If a new recession strikes, the Trump administration will get — and deserve — much of the blame.

The world’s finance ministers and central-bank governors gathered this past weekend in Washington and looked out at a global economy badly in need of treatment. Most say they understand the dangers, but that seems open to question. With the facts in plain sight and the need for policy changes all too apparent, they’ve shown little sense of urgency, and even less sign of action. Prodded by an unhinged U.S. administration, the world could be stumbling into the next global recession.

The International Monetary Fund has lowered its growth forecasts yet again. Global output is projected to rise by just 3% this year (down from the 3.3% predicted in the spring) and by a still-sluggish 3.4% (down from 3.6%) in 2020. Economic momentum is fading almost everywhere — the IMF calls it a “synchronized slowdown.” The revised outlook is already the weakest since the crash 10 years ago, and the risks in the forecast are very much, as economists say, to the downside.

This would be concerning under any circumstances, but the prospect of recession under current conditions is truly alarming. The hesitant recovery of the past decade has depleted the conventional tools of macroeconomic policy. In many countries — not least the U.S. — fiscal stimulus and persistent budget deficits have boosted ratios of public debt to national income. Next time, governments will be reluctant to lean as heavily on extra public borrowing to raise demand, rightly or wrongly fearing lack of fiscal space. Monetary policy is all but exhausted too, with interest rates either close to their effective lower bound (as in the U.S.) or slammed down against it (as in the European Union).

Another legacy of that previous recession, and the extraordinary measures taken to contain it, is heightened financial fragility. With abundant quantitative easing and super-low interest rates, financial conditions have been kept loose to support asset prices, press down on yields and strengthen demand. The measures were necessary, but the result is outlandish asset valuations and heightened credit risk. Recklessly inflated house prices were a main cause of the crash; in many countries, they’ve soared again on the back of cheap credit. Banks have added capital since 2009, but not enough to make them safe in another big downturn. The notorious “doom loop” of risky sovereign debt and bank insolvency — recognized as a major risk after 2008 — remains substantially unaddressed in Italy and other countries.

With all these vulnerabilities to the fore, and with few if any policy options for dealing with the crash they might cause, U.S. President Donald Trump chose to embark on his trade war with China, and threatened any other country that caught his attention with the same. This astounding recklessness, unaccountably tolerated by Congress, has already caused enormous economic damage, not least in the U.S. Should the synchronized slowdown become an outright worldwide recession, the U.S. government will get, and deserve, much of the blame.

But the responsibility goes wider. Other countries could be doing far more to guard against these heightened risks.

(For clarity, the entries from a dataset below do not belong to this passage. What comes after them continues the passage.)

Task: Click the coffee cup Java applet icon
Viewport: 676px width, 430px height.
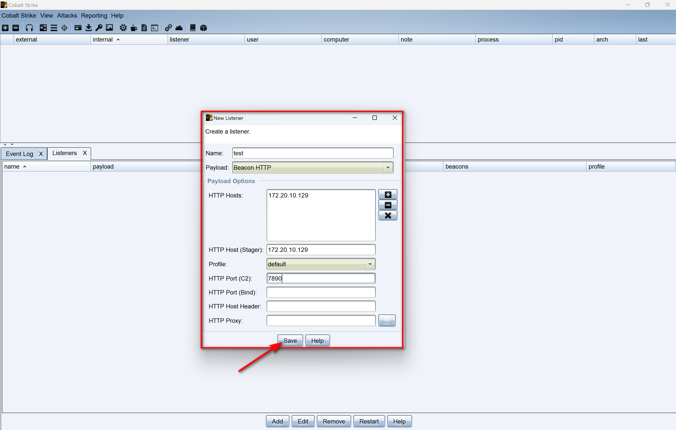Action: (x=134, y=28)
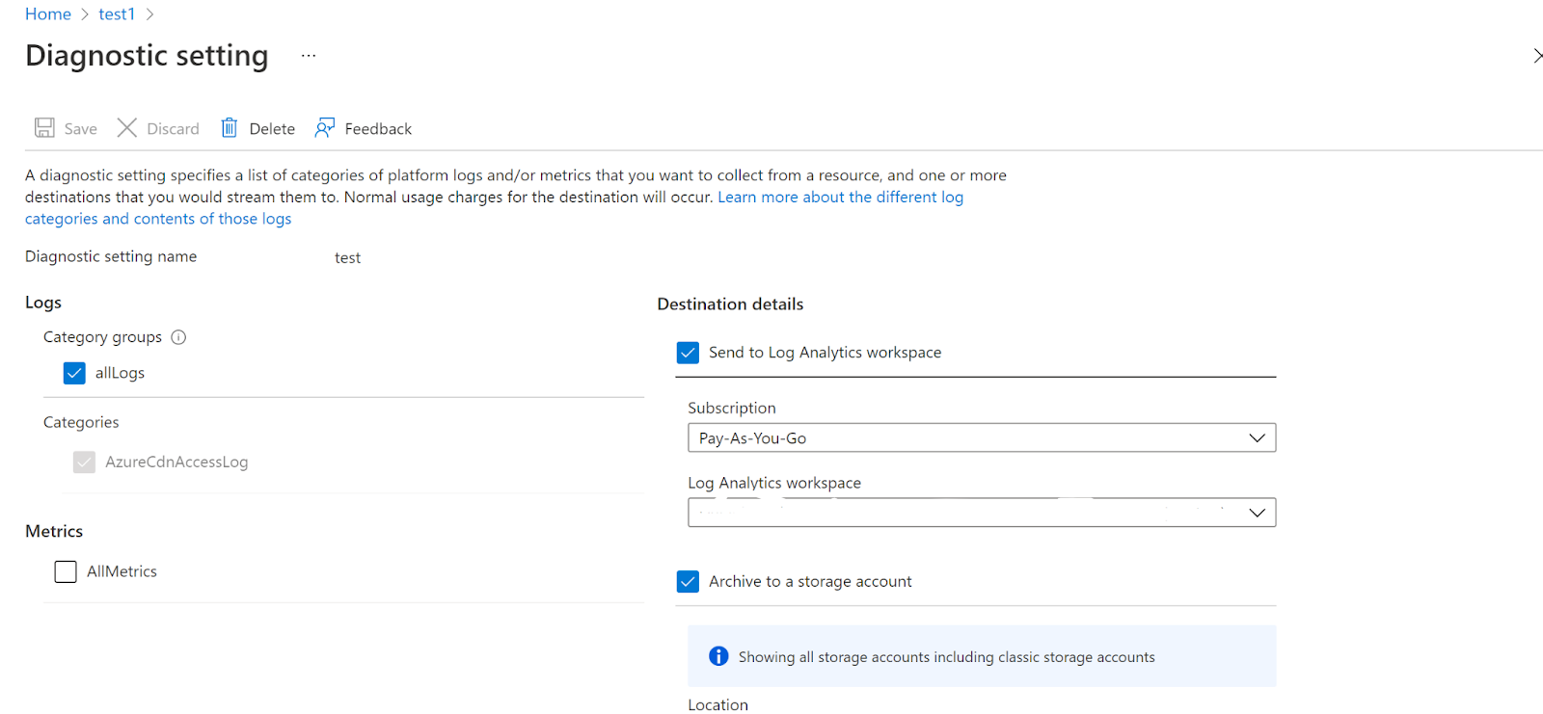
Task: Toggle the AzureCdnAccessLog category checkbox
Action: point(85,463)
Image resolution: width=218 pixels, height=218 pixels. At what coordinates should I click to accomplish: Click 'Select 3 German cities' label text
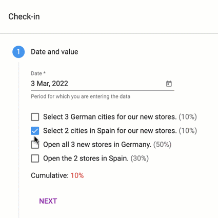pyautogui.click(x=110, y=117)
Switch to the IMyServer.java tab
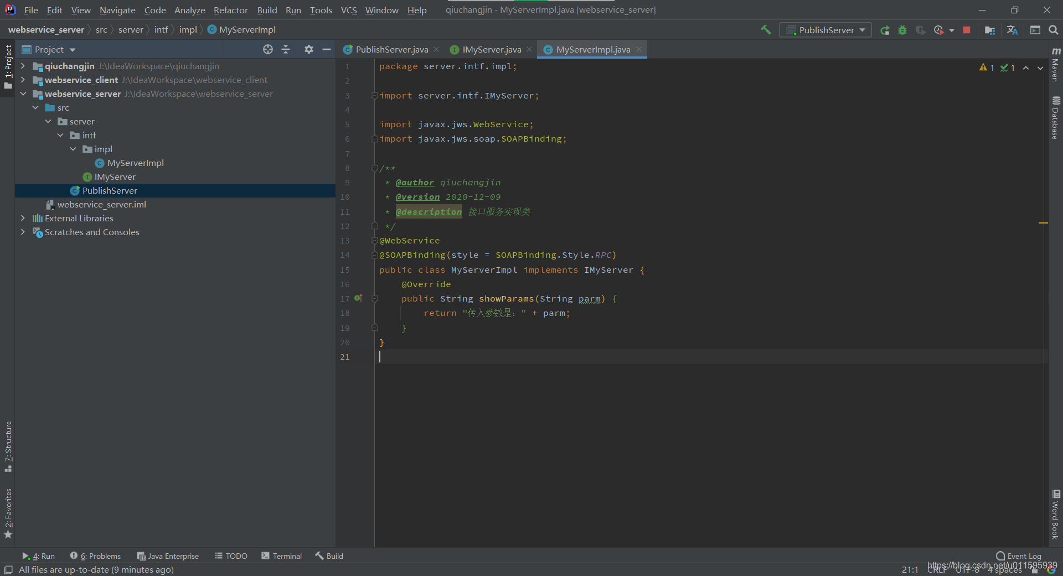This screenshot has width=1063, height=576. tap(490, 49)
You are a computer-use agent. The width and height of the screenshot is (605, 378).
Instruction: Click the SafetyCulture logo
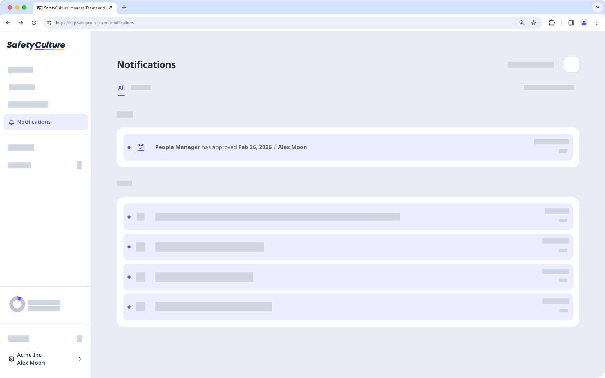pyautogui.click(x=36, y=45)
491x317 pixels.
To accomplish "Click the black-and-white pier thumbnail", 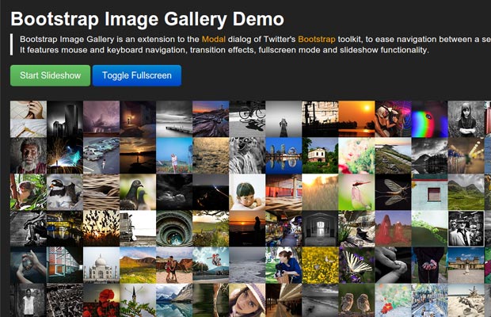I will pos(174,119).
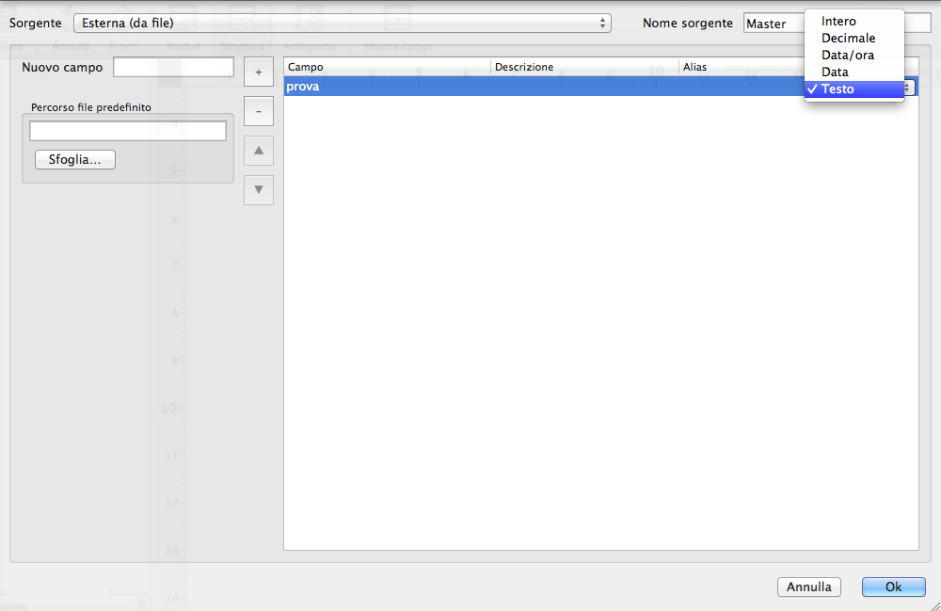Move field down with down arrow button

click(x=258, y=189)
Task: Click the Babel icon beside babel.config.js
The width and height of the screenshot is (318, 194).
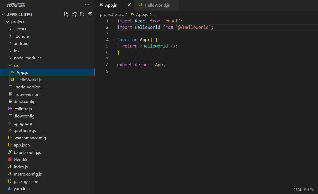Action: [10, 152]
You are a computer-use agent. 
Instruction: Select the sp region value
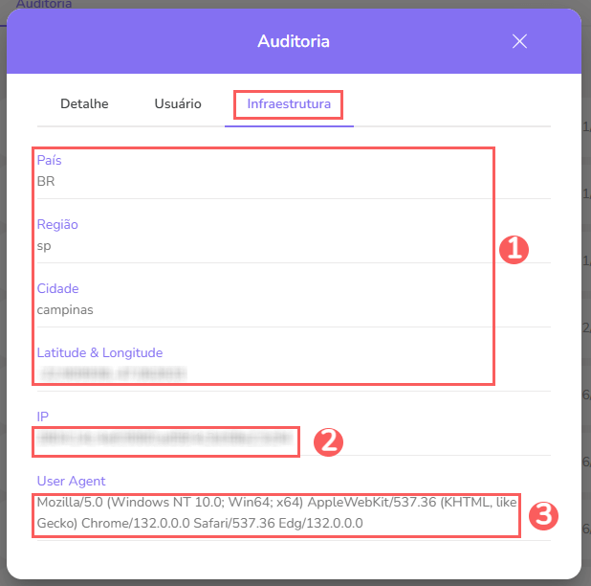click(44, 245)
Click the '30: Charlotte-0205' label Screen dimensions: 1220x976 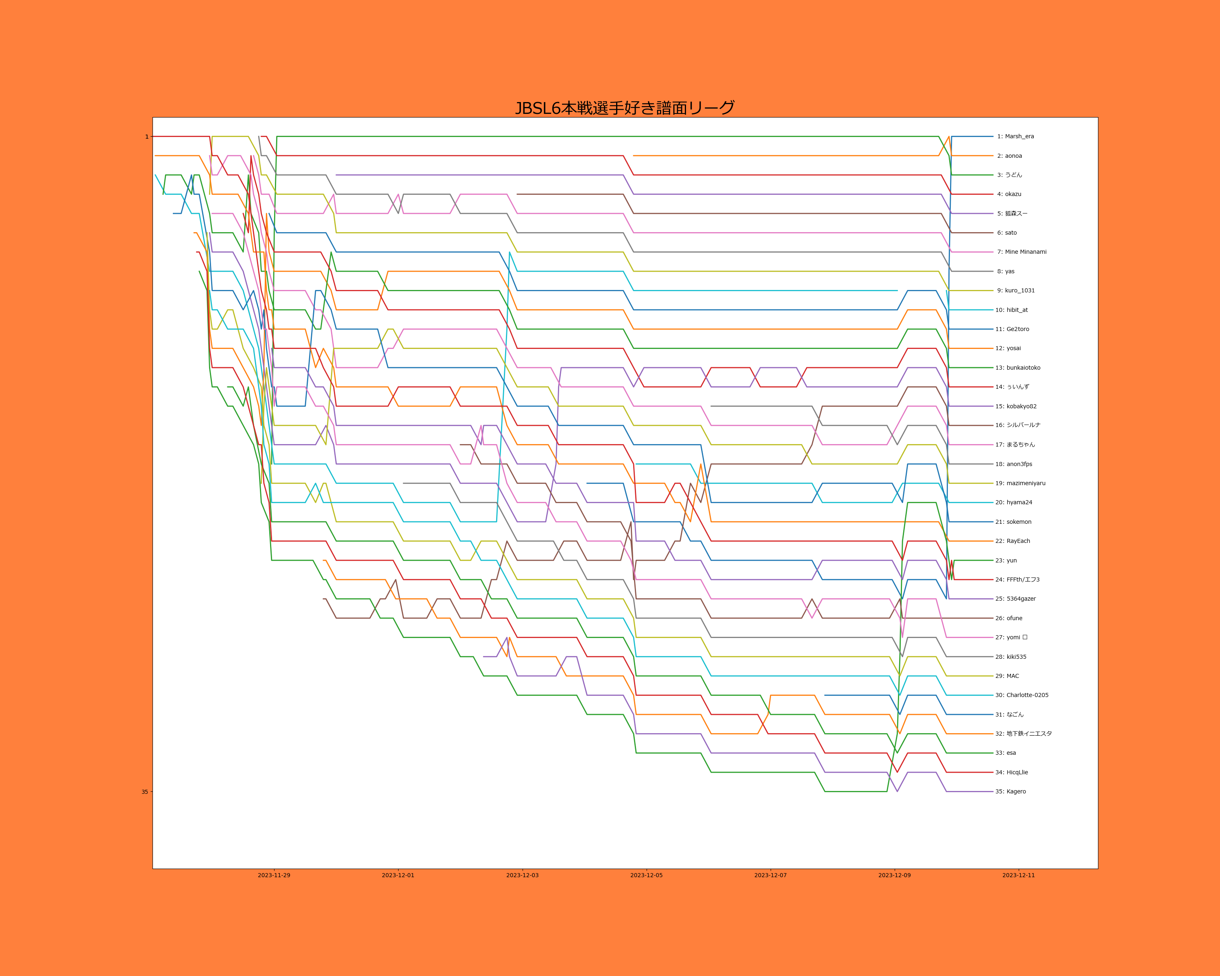pyautogui.click(x=1021, y=695)
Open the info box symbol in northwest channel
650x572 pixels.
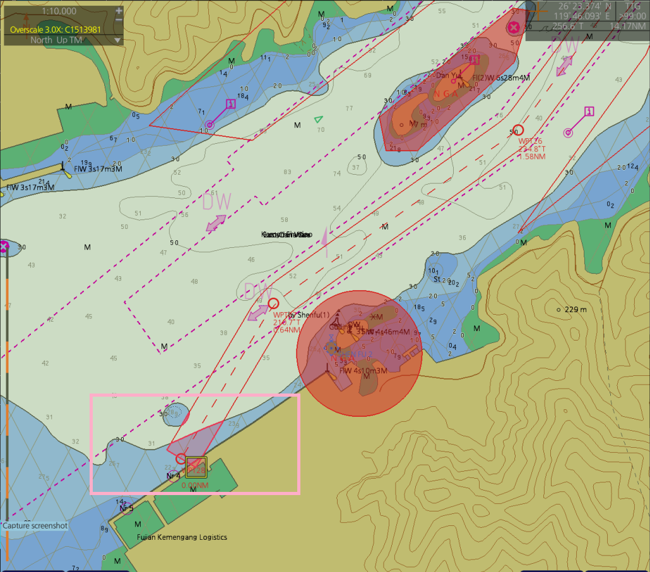tap(230, 104)
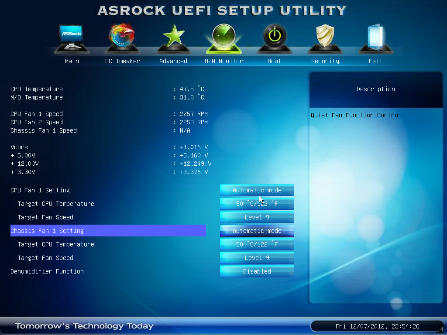Open Chassis Fan 1 Automatic mode dropdown
The width and height of the screenshot is (447, 335).
tap(257, 231)

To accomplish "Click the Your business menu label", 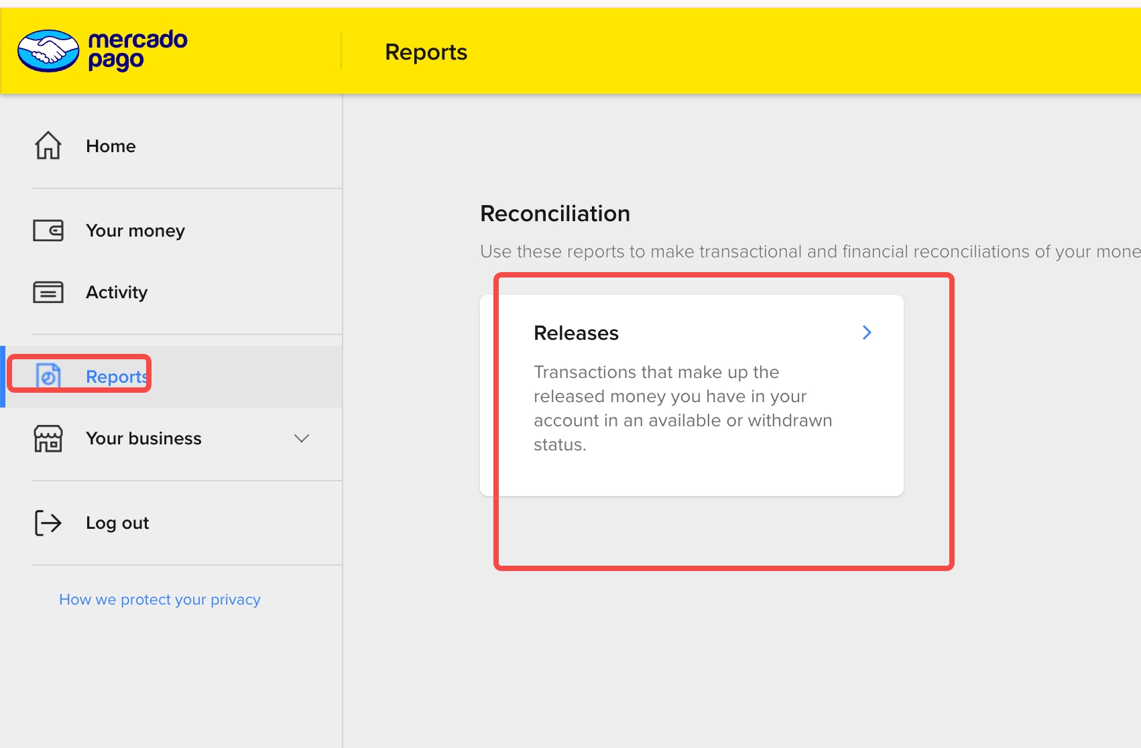I will click(x=143, y=438).
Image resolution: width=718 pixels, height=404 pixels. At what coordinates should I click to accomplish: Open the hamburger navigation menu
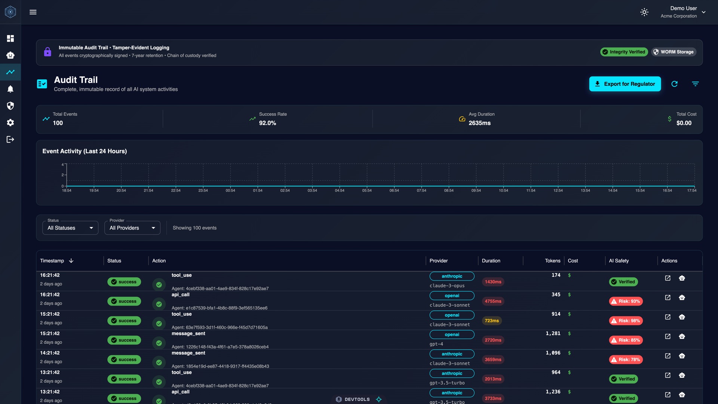[x=33, y=12]
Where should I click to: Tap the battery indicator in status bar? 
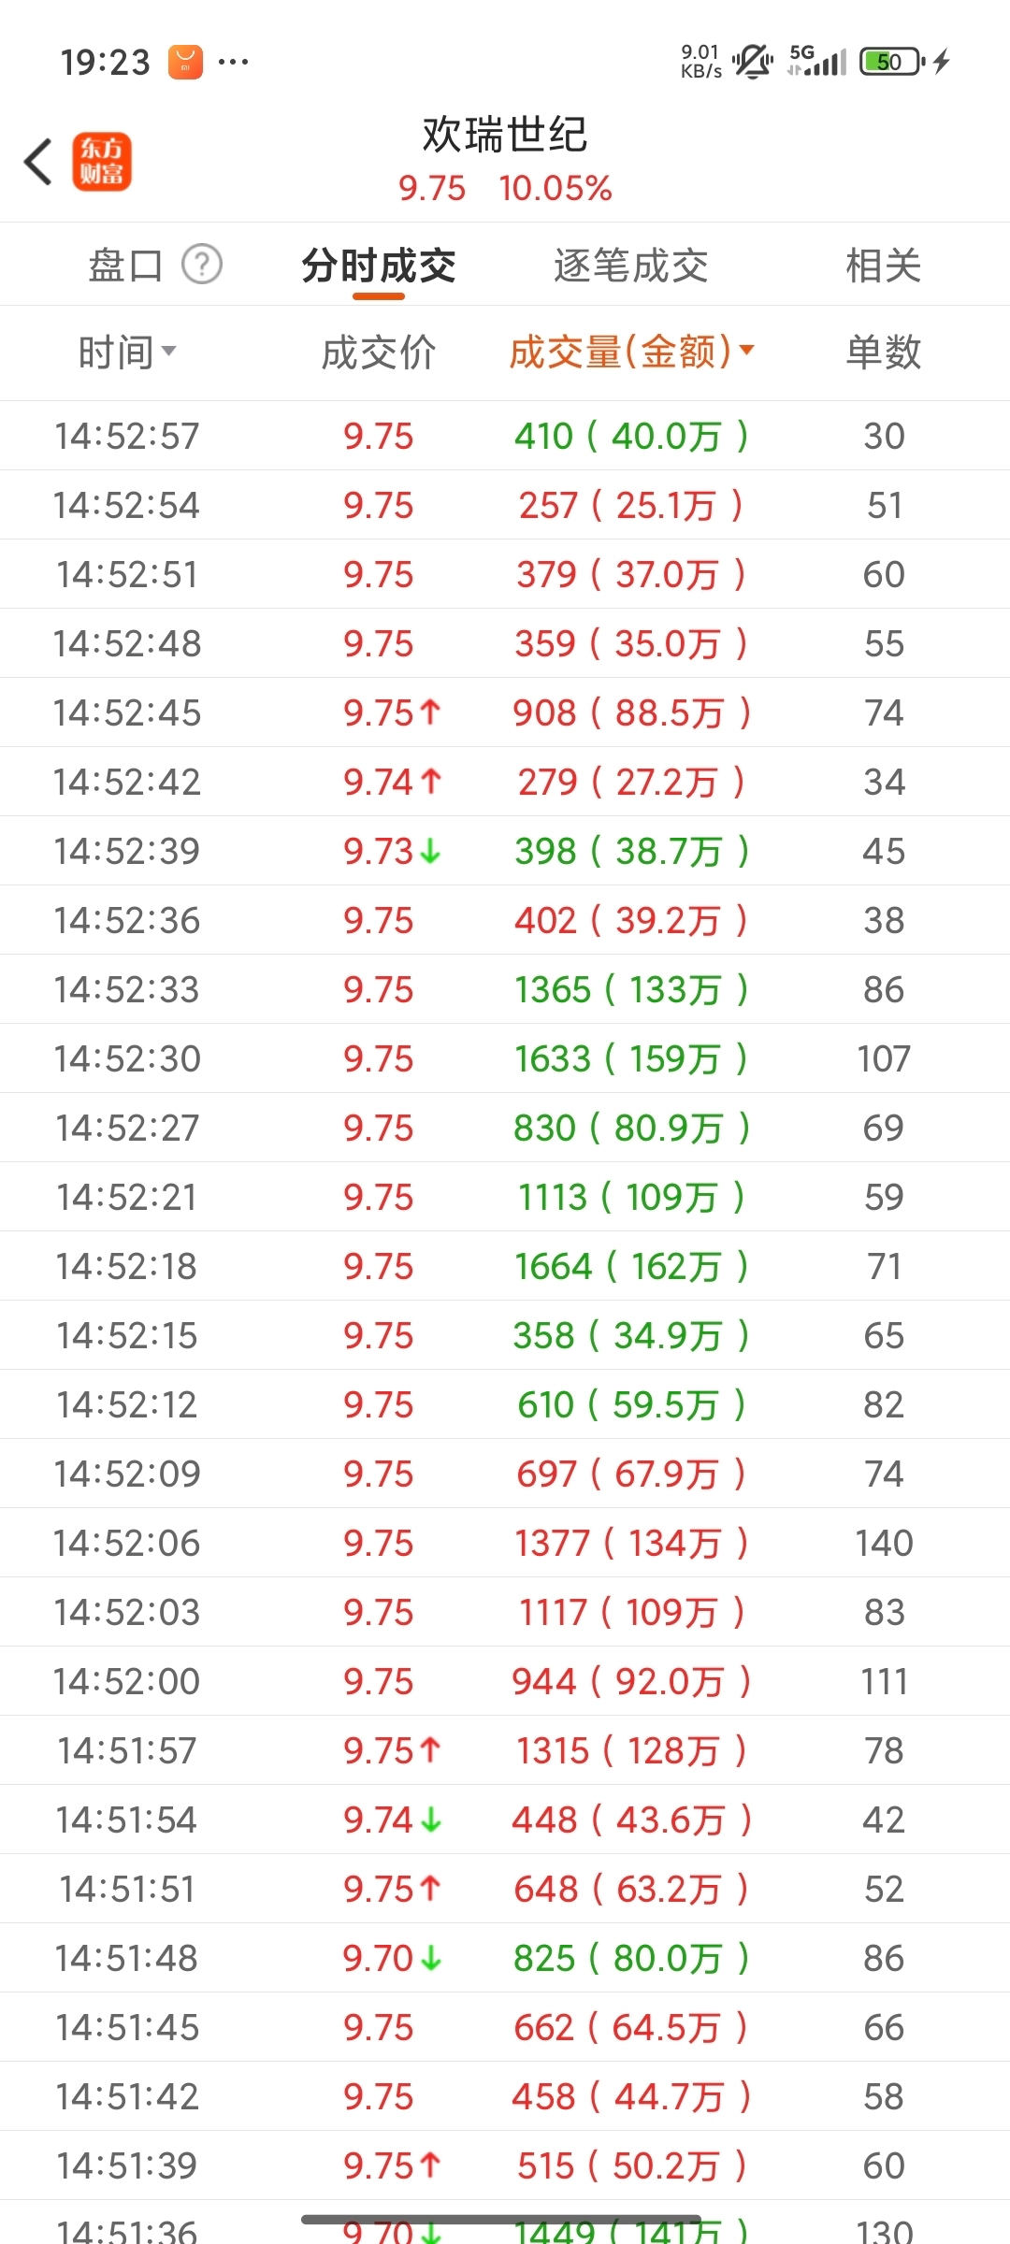[892, 62]
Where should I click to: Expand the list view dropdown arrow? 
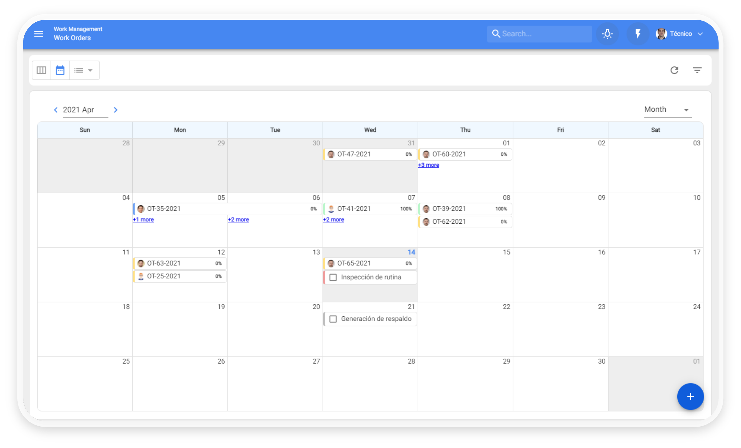coord(90,70)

China, for instance, has been too slow to address its financial imbalances. No doubt, Trump’s trade war has made this harder, but the Beijing government has made little progress in repairing its credit-allocation system. Under pressure, the resulting financial vulnerabilities could surface abruptly, with consequences not just for China. The U.K. has lately seemed intent on wrecking its economy and system of government in pursuit of Brexit. The EU has had years to equip the euro area with two basic necessities of a single-currency area — a common budget to mitigate recessions and a functioning banking union — and has provided neither. In every part of the world, governments have dithered over reforms that would make their economies more productive and robust. With risks mounting almost wherever you look, political dysfunction has conspired to make things worse.

Given the will, all of these problems are fixable. Some, to be sure, could be solved at a stroke. The risks posed by Trump’s trade wars, for instance, would evaporate if he merely refrained from stirring pointless conflict. Others are much more complex. Reducing fragility requires smarter regulation, to recognize the risks that arise from constantly evolving financial systems. Reviving macroeconomic policy in a world of persistently low interest rates demands fresh thinking on both monetary and fiscal fronts. Answers will be found and are starting to emerge, but governments should step up the pace.

These questions can’t wait any longer. The world economy is at a dangerous juncture, and stands desperately in need of wiser and more effective leadership. Until it gets some, the risks are unlikely to subside.